* [Task prompt]:
Below are records with pictures in them; print them exactly, omitting the pictures.

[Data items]

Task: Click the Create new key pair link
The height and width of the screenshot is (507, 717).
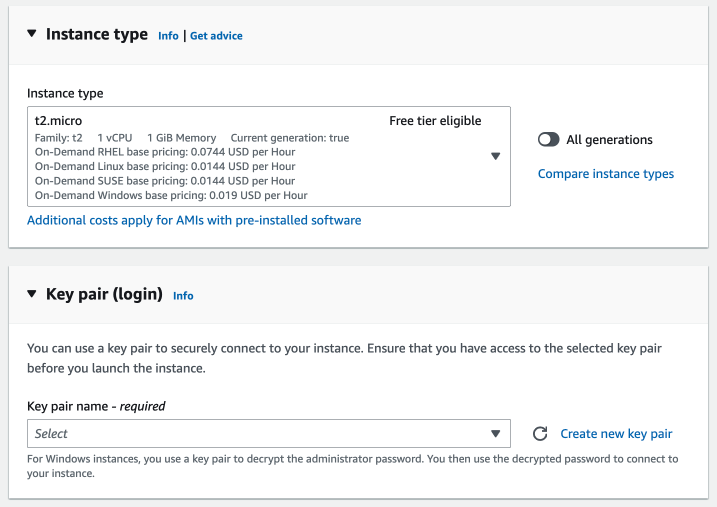Action: [616, 434]
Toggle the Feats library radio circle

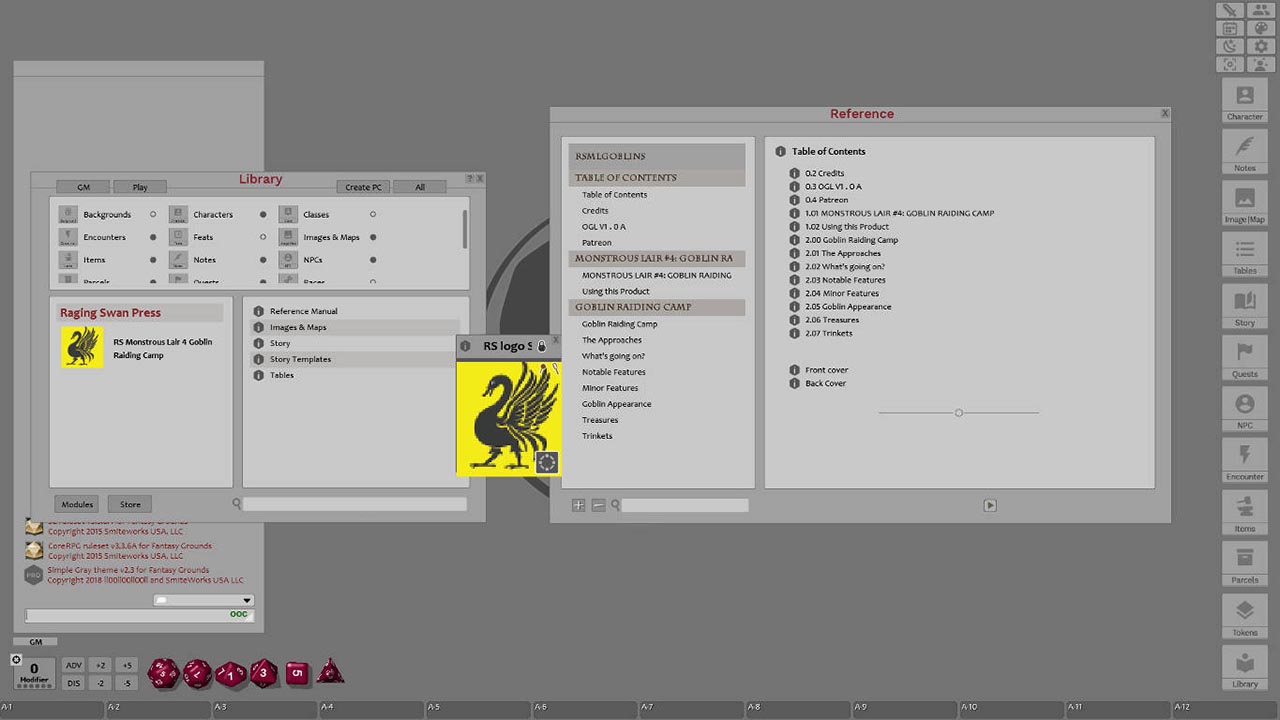tap(263, 237)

* [Response box]:
Task: Click the Create new key pair link
The height and width of the screenshot is (507, 717).
Action: [616, 434]
Toggle the Feats library radio circle

tap(263, 237)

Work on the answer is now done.